What You Need to Know About The SECURE Act 2.0
The SECURE Act 2.0, also known as the Securing a Strong Retirement Act of 2022, was recently passed by Congress as part of the Consolidated Appropriates Act of 2023. The bill builds upon the original SECURE Act, which was signed into law in December 2019 and made significant changes to the retirement landscape. The SECURE Act 2.0 aims to further improve access to retirement accounts, by promoting participation and preserving savings.
The SECURE Act 2.0 includes many provisions, here are a few of the highlights:
Significant Changes to RMDs
RMD commencement age is increased to 73 starting in 2023 and 75 starting in 2033. If you are turning 72 in 2023 and have already set up a distribution plan for your RMDs, you may want to consider updating your plan. If you turned 72 in 2022 or earlier, you need to continue taking your RMDs.
The penalty for failing to take your RMD will significantly decrease from 50% to 25% of the missed distribution amount. The penalty may be reduced to 10% in certain circumstances.
Roth accounts in employer-sponsored retirement plans will be exempt from RMDs starting in 2024.
Expanded Roth Rules
Small business owners can now open and contribute to Roth SIMPLE IRAs and Roth SEP IRAs.
Employers will now be able to match employee retirement plan contributions in their Roth accounts.
This bill did not include any provisions that would limit or prevent the use of “back door” Roth contributions.
Changes to Employer-Sponsored Plans
In 2025, businesses adopting new 401(k) and 403(b) plans are required to automatically enroll eligible employees with a contribution rate of at least 3%.
Plan participants may withdraw up to $2,500 in emergency savings free of taxes and the early withdrawal penalty, if their defined contribution plan offers the emergency savings account.
Individuals impacted by federally declared disasters can take up to $22,000 penalty free and take three years to pay the income tax and repay the funds to their account.
Starting in 2024, participants can request their student loan payments be matched by their employer within their retirement accounts.
Increased Catch-Up Contributions
In 2024, the IRA catch-up contribution limit will be indexed to inflation, which will give it the chance to increase every year. Today, the IRA catch-up contribution limit is $1,000.
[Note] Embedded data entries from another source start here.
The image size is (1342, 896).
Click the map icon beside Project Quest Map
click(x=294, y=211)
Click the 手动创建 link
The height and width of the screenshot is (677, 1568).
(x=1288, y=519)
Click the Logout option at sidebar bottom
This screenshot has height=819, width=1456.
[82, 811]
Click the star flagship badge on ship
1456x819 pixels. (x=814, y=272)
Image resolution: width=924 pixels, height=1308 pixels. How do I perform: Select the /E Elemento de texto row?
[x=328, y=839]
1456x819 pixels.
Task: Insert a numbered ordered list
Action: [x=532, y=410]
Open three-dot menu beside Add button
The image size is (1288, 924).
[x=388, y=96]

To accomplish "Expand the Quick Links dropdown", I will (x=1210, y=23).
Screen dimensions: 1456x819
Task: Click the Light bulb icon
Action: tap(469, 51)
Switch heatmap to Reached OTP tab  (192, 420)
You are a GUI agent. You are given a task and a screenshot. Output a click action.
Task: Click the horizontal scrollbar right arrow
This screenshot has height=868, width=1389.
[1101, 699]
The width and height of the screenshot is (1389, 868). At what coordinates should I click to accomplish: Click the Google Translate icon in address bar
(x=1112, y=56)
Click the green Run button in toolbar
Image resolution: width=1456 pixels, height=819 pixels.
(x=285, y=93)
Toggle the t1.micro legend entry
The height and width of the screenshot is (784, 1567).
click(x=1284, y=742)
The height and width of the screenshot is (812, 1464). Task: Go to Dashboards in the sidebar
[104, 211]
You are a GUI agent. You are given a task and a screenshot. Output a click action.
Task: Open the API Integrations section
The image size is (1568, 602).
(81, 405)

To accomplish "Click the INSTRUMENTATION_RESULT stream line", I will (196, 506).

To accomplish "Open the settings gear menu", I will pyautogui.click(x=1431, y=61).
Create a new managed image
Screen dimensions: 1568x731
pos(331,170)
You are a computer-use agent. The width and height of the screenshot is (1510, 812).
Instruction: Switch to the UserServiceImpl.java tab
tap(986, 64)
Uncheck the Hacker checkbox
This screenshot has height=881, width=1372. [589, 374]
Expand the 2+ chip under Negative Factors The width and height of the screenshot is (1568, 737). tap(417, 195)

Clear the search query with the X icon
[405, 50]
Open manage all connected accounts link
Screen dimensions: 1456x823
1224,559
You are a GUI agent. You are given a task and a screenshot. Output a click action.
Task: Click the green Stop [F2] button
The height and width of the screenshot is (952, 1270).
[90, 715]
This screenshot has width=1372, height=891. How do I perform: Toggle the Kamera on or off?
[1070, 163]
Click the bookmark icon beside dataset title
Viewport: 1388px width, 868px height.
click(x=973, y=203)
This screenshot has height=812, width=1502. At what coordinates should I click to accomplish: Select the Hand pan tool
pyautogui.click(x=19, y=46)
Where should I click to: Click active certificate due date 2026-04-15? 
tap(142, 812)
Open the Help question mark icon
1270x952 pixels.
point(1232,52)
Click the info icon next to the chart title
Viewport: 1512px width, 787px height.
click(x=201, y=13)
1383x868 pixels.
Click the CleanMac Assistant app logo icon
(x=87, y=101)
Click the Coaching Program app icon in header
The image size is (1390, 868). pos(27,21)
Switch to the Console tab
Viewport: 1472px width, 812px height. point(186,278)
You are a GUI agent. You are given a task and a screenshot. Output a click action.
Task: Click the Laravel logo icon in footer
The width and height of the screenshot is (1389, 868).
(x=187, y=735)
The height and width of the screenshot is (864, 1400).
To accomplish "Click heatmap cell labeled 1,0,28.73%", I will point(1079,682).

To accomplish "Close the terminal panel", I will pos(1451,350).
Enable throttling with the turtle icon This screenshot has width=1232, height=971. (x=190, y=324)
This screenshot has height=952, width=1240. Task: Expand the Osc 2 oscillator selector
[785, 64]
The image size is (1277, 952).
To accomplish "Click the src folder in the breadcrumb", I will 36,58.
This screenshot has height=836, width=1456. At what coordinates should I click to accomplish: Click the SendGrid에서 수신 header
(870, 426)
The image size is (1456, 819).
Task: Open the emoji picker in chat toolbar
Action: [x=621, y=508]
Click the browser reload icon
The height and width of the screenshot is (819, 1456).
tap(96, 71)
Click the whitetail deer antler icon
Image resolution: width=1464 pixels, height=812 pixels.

In 2025, workplace plan participants age 60 to 63 can make catch-up contributions up to $10,000 annually. If you earned more than $145,000 in the prior calendar year, all catch-up contributions must be made to a Roth account
529 Plan Updates
529 plan assets can be rolled over to a Roth IRA for the beneficiary. The rollover is subject to the annual Roth contribution limits and an aggregate lifetime limit of $35,000.
Overall, the SECURE Act 2.0 is a comprehensive piece of legislation that aims to improve access to retirement savings and provide additional protections for retirement savers. As always, speak to your financial advisor or tax professional to further understand how the SECURE 2.0 bill impacts you.